Unterwegs

Zwischenmitteilung

Und so zieh ich denn meiner Wege, bergauf, bergab, über Ebenen, die kein Ende nehmen wollen und durch Städte, die keine Städte mehr sind, urban zerfurchte Landschaften bestenfalls. Heute hier, morgen dort, immer in Bewegung. Was ist das Leben schließlich anderes als eine fortwährende Reise, eine Wanderschaft durch Zeit und Raum. Das wussten die Menschen lange bevor Romantiker vom Schlage eines Franz Schubert oder Caspar David Friedrich das Wandern für sich und uns neu entdeckten.

»Der Ursprung des Daseins ist die Bewegung.
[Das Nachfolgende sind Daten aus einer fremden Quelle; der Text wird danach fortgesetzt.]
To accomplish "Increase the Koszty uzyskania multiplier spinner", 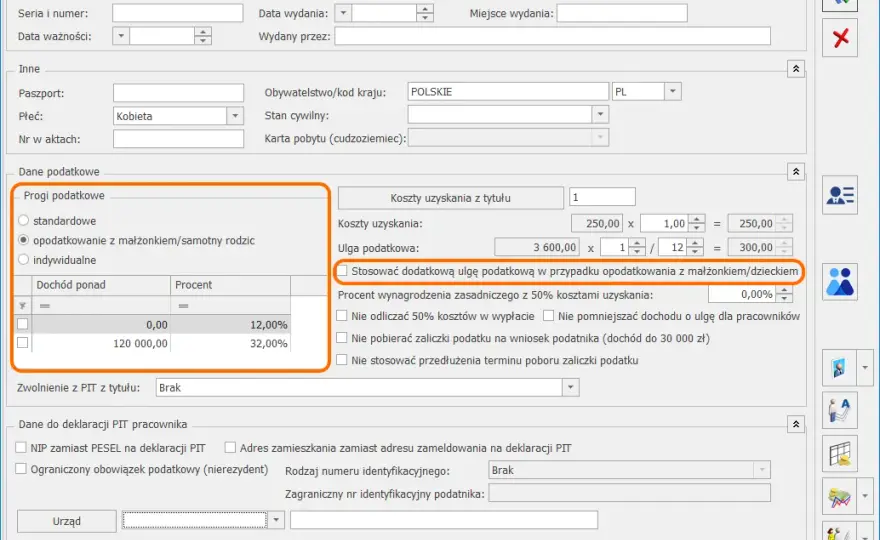I will coord(696,219).
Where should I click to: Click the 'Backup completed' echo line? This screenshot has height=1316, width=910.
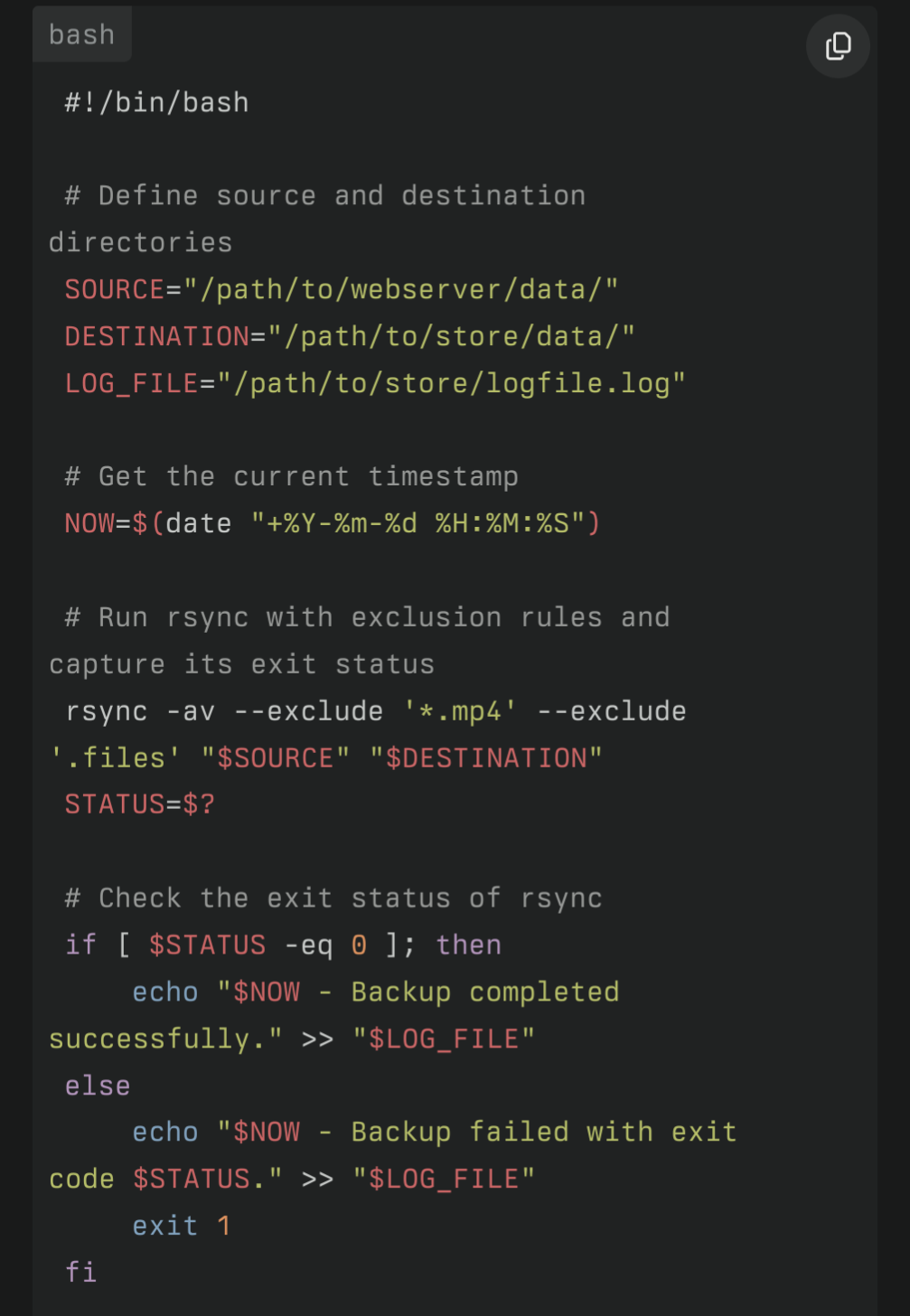click(x=376, y=992)
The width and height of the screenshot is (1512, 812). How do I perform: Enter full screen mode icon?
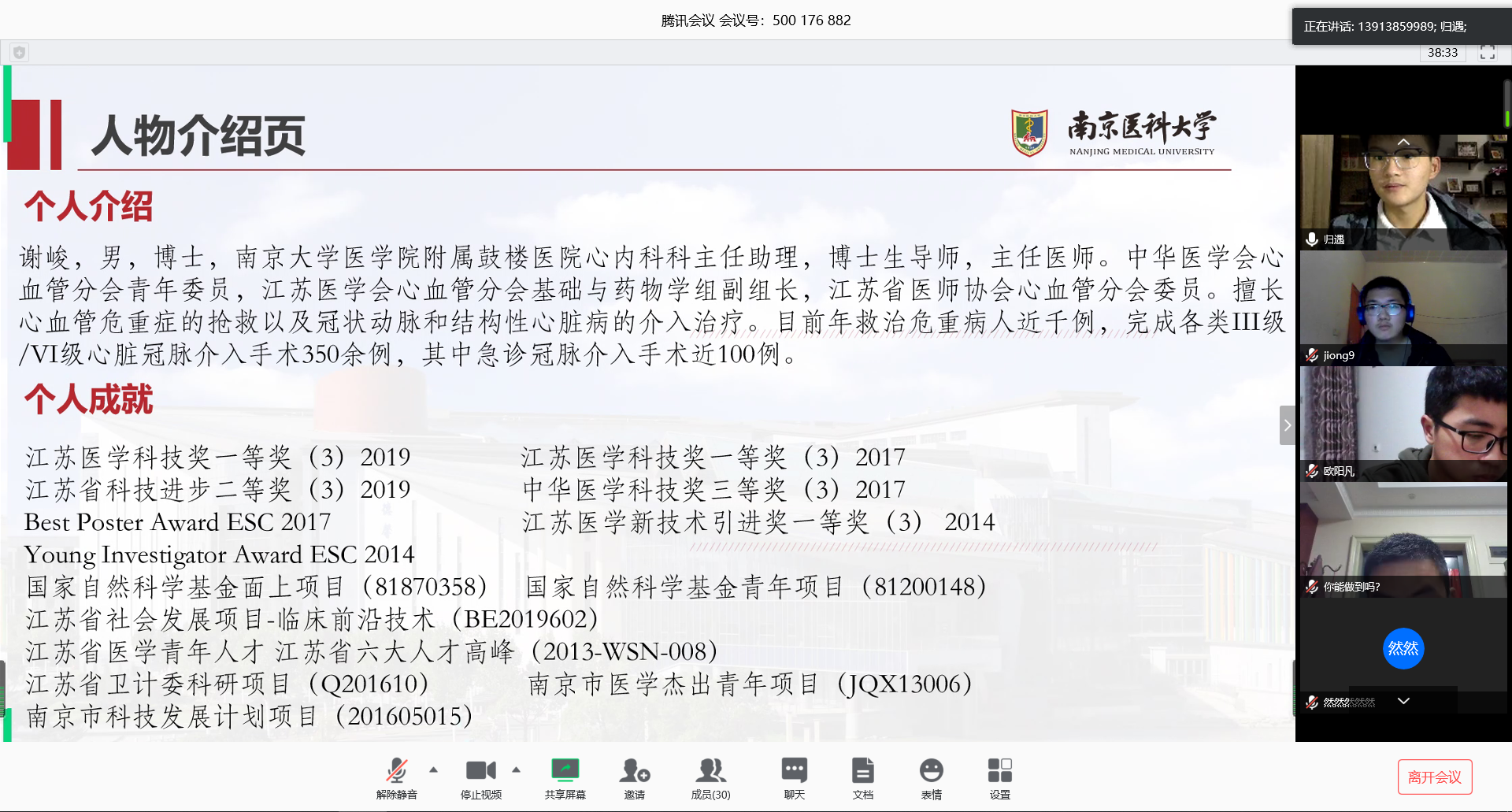1487,53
Folglich kann es darin keine Bewegungslosigkeit geben, denn wäre das Dasein bewegungslos, so würde es zu seinem Ursprung zurückkehren, und der ist das Nichts. Deshalb nimmt das Reisen nie ein Ende, nicht in der höheren und auch nicht in der niederen Welt.« So Ibn al-Arabi, ein gelehrter Philosoph und Theologe, um 1200 n.Chr. Unterwegs bleiben – so die Parole. Alles andere läuft auf eine Art von Nihilismus wider Willen hinaus. Und den kann ich mir im Moment weiß Gott nicht leisten.